For desktop versions (Windows, Mac, and Linux), this intermediate representation can be stored directly in the built game as a .NET-style managed assembly. On Windows you'll see them as .dll files inside your game's Data\Managed folder.

When you run the game, this managed code is Just-In-Time Compiled (or "jitted") into actual machine code for your specific hardware. This is the usual flow for .NET applications on Windows, though Unity uses a cross-platform runtime called Mono to perform the same trick everywhere.

Some platforms don't allow runtime generation of code, either due to capabilities, permissions, or policy, so for these platforms Unity uses Ahead-of-Time compilation (AOT) to build executable machine code (or for WebGL, a low-level dialect of JavaScript called asm.js, via Emscripten).

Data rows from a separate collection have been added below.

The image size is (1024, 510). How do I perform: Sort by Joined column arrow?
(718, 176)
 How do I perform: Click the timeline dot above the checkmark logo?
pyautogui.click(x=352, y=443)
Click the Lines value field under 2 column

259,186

The ahead-of-time / just-in-time distinction doesn't make much of a difference for most things we do in games.

Hypothetically, compiling just-in-time lets the game take advantage of features of the specific CPU that it's running on, without us needing to generate separate builds for every variation of chip out there, but this type of optimization is generally low-impact compared to, say, making good architecture and algorithm choices, like picking an efficient pathfinding strategy for our game AI.

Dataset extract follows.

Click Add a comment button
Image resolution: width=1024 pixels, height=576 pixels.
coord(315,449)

There are some (questionable) tricks we can pull on platforms that can compile code at runtime which won't work on platforms where our machine code must be generated in advance. There are also some gotchas described here where we need to hint the ahead-of-time compiler to generate certain code that it can't automatically detect is needed.

See this forum post for another explanation, going into a bit more depth.

Unity also does a compilation-like process for all your non-script content, like textures/sprites, sounds, meshes, scene files, etc., turning them into a format that's more readily processed by the game at runtime. This is called data baking, and I explain a little about the reasons for it here.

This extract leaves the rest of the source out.